Postgresql – Postgres JOIN strange behaviour

indexjoin;performancepostgresqlpostgresql-performance

I'm just starting studying Postgres and I'm in a situation where, depending how I do the JOIN on my tables, the performance and plan output seems really strange.

Those are the table used with their indexes:

create table escola
(
    pk_codigo integer not null
        constraint pk_escola
            primary key,
    nome varchar(100),
    municipio varchar(150),
    uf char(2),
    cod_municipio integer,
    uf_id integer default 0 not null
        constraint fk_escola_uf_id
            references tb_uf
)
;

create index idx_escola_uf
    on escola (uf)
;

create index idx_escola_uf_id
    on escola (uf_id)
;

create index idx_multi_escola_uf_pk
    on escola (uf, pk_codigo)
;

create table if not exists candidato
(
    pk_numero_inscricao bigint not null
        constraint candidato_pk
            primary key,
    cod_municipio_residencia integer,
    municipio_residencia varchar(150),
    uf_residencia char(2),
    uf_nascimento char(2),
    situacao_conclusao numeric(1),
    ano_concluiu smallint,
    idade smallint,
    sexo char,
    fk_codigo_escola integer
        constraint fk_candidato_codigo_escola
            references escola,
    uf_prova char(2)
)
;

create index if not exists idx_candidato_codigo_escola
    on candidato (fk_codigo_escola)
;

create table tb_uf
(
    uf varchar(2),
    pk_id serial not null
        constraint tb_uf_pkey
            primary key
)
;

create unique index tb_uf_uf_uindex
    on tb_uf (uf)
;

create unique index tb_uf_pk_id_uindex
    on tb_uf (pk_id)
;

And the queries (with plans):

EXPLAIN ANALYZE
SELECT pk_numero_inscricao, pk_codigo
FROM escola e
  JOIN candidato c
    ON c.fk_codigo_escola = e.pk_codigo
WHERE e.uf = 'RJ'
;

Time without EXPLAIN ANALYZE: 916ms
Plan: https://explain.depesz.com/s/M6B

EXPLAIN ANALYZE
SELECT pk_numero_inscricao, pk_codigo
FROM escola AS e
  JOIN candidato AS c
    ON c.fk_codigo_escola = e.pk_codigo
  JOIN tb_uf AS u
    ON e.uf_id = u.pk_id
WHERE u.uf = 'RJ'
;

Time without EXPLAIN ANALYZE: 72ms
Plan: https://explain.depesz.com/s/E3MR

EXPLAIN ANALYZE
SELECT pk_numero_inscricao, pk_codigo
FROM escola AS e
  JOIN candidato AS c
    ON c.fk_codigo_escola = e.pk_codigo
WHERE e.uf_id = 19
;

Time without EXPLAIN ANALYZE: 961ms
Plan: https://explain.depesz.com/s/v67V

The weird thing happening for me is that queries 1 and 3 are slower than query 2, although query 2 has an extra join. Does anybody know what might be causing this?

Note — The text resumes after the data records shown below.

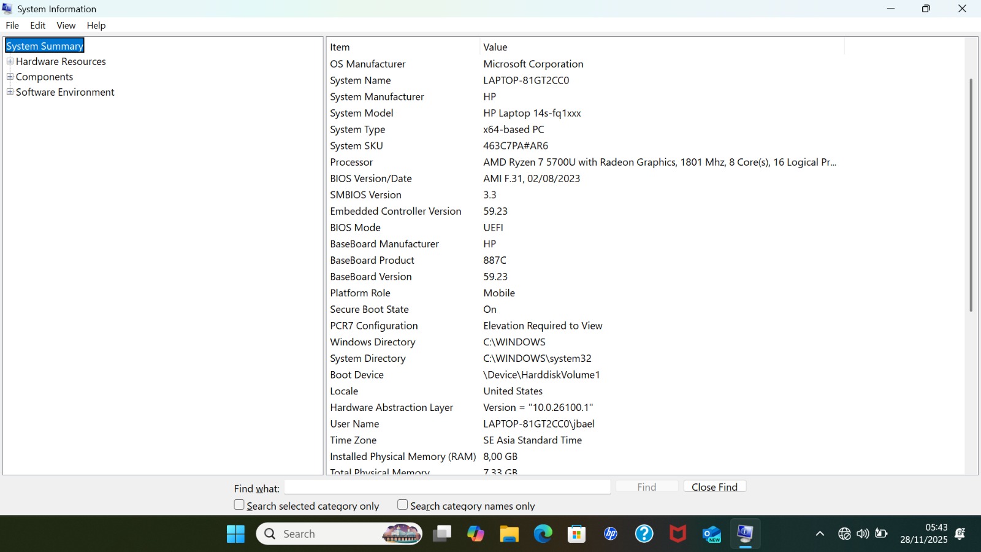The image size is (981, 552).
Task: Launch Microsoft Copilot from the taskbar
Action: click(475, 534)
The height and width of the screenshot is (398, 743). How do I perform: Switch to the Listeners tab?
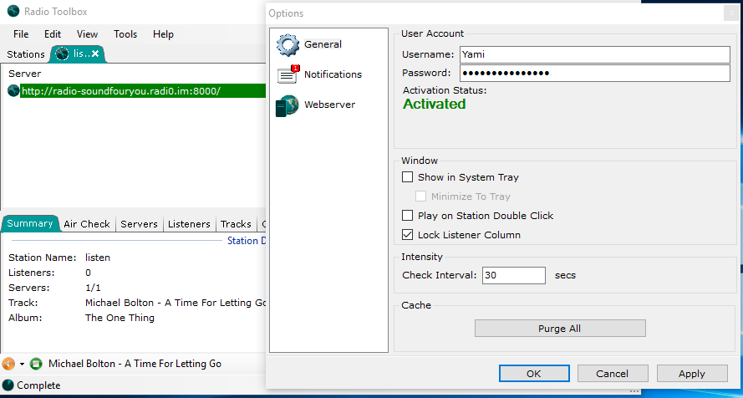(189, 224)
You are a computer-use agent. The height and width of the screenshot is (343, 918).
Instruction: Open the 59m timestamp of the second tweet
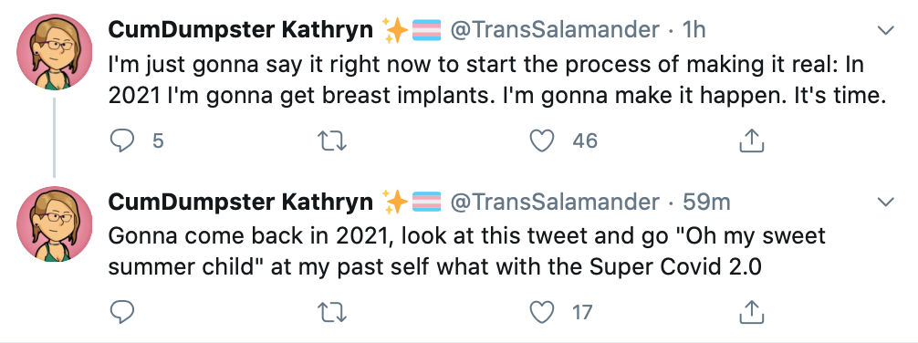(706, 202)
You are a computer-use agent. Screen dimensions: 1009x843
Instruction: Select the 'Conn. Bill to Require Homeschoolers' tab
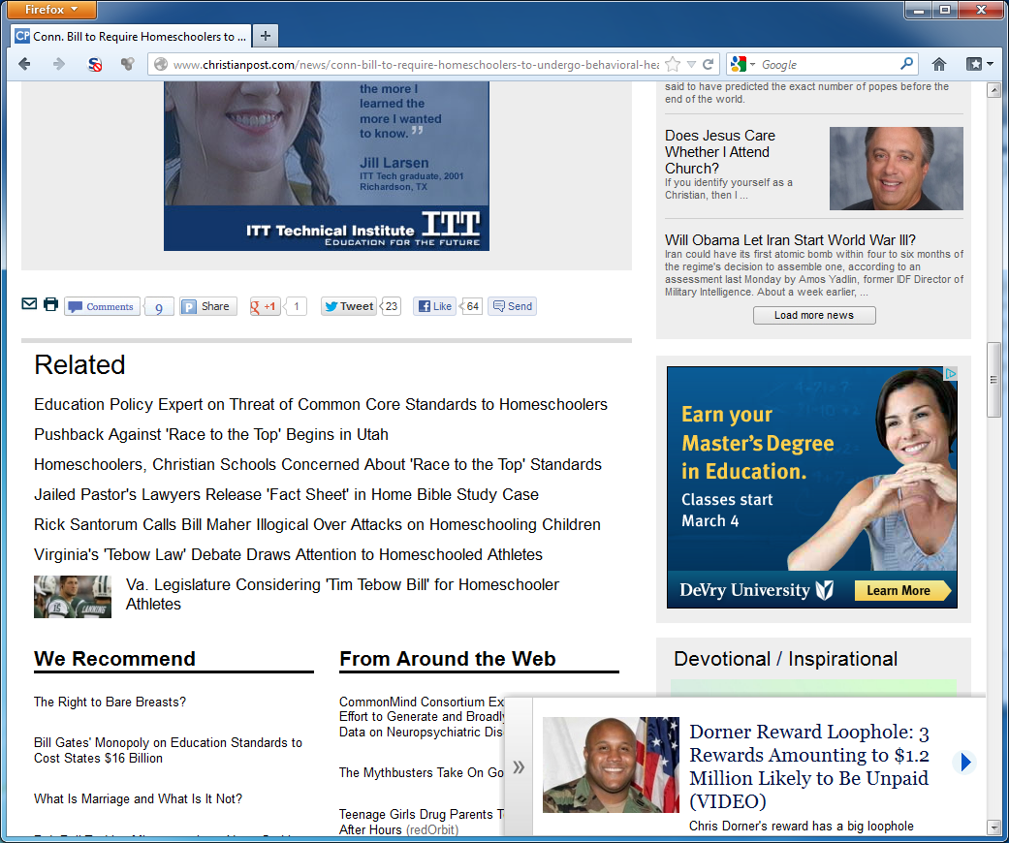(131, 36)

I noticed that Index Scan on table candidato is a lot slower on queries 1 and 3 also, and that makes no sense for me, since the final result is the same.

Another point is that EXPLAIN ANALYZE is adding a lot of overhead into the queries.

Thanks in advance! If I need to provide any more information, I can edit this post if needed!

Best Answer

The answer is pretty "searchable" when you notice, that 1st and 3rd query fetch 1.2M rows from candidato ...just to exclude 90% of them from the results.

2nd query returns 1 row from tb_uf, which forces Nested Loop plan.

This means that planner has wrong assumptions about statistics (expected results count) or costs (of random seek). You could either tune these values:

https://www.postgresql.org/message-id/20060926193553.GA27268@oppetid.no

Have Postgresql query planner use nested loop w/ indices over hash join

or manually force a Nested Loop. Although my intuition tells me it should be better to have Hash Join here.

Not having the data, I'd suggest to try one of:

  1. set enable_mergejoin = off
  2. using CTE to force order of operations, like (3rd query with minimal modifications for easier understanding):
 WITH e AS (SELECT * FROM escola WHERE uf_id = 19)
 SELECT pk_numero_inscricao, pk_codigo
 FROM e
   JOIN candidato AS c
     ON c.fk_codigo_escola = e.pk_codigo